Available data:
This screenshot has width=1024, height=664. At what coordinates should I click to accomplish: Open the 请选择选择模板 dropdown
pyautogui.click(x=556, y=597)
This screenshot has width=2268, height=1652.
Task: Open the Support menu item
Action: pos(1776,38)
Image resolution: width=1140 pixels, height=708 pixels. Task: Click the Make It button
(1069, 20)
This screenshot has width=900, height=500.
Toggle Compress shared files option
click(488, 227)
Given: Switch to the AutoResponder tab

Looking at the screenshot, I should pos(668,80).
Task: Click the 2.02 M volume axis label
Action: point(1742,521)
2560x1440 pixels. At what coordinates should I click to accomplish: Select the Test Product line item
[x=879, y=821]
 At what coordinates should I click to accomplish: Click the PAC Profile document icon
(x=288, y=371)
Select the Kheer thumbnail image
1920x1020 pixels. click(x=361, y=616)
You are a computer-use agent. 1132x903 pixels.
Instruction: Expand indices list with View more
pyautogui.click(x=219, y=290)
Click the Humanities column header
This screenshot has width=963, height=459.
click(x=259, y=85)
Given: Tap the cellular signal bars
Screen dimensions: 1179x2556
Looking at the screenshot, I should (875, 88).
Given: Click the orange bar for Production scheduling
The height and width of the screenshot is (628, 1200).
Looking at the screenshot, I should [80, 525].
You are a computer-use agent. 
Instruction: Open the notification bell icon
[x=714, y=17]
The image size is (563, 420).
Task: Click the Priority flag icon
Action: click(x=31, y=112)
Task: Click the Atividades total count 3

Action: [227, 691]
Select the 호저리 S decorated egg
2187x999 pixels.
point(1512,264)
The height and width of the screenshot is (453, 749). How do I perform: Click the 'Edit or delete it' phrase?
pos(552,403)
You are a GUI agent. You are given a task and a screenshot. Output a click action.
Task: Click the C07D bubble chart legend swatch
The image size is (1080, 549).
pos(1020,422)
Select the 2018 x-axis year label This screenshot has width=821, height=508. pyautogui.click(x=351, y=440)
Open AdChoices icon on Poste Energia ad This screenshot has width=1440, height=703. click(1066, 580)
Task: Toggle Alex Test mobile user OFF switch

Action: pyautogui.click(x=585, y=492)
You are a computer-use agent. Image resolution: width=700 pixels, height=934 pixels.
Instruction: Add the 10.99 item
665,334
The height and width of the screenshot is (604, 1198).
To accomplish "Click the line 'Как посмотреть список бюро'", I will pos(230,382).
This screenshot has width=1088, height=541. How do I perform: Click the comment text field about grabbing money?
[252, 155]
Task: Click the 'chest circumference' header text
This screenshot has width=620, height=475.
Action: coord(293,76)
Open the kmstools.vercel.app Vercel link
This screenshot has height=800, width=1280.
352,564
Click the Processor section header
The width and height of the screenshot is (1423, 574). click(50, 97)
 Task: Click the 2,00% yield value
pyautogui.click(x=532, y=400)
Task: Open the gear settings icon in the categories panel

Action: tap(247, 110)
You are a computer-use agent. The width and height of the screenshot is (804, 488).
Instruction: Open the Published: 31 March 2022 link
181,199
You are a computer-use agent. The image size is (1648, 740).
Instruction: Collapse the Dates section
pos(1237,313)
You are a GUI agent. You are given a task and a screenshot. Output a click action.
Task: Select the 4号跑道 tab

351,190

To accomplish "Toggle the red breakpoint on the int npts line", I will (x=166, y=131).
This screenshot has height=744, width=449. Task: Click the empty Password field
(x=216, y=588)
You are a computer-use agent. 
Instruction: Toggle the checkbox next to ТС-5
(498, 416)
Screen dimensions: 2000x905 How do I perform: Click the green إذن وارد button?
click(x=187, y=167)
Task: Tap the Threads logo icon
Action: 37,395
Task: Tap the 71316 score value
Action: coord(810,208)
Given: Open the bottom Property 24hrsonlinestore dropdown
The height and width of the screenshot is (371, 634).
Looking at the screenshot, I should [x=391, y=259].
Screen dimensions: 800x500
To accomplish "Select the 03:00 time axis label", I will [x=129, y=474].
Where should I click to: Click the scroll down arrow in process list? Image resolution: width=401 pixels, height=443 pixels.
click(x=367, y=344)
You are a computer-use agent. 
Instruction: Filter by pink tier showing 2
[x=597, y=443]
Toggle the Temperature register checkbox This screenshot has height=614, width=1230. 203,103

Instructions for the task:
Find each line in the records that contains the string "will", then say how many there are and nothing else.

Response to this exercise:
3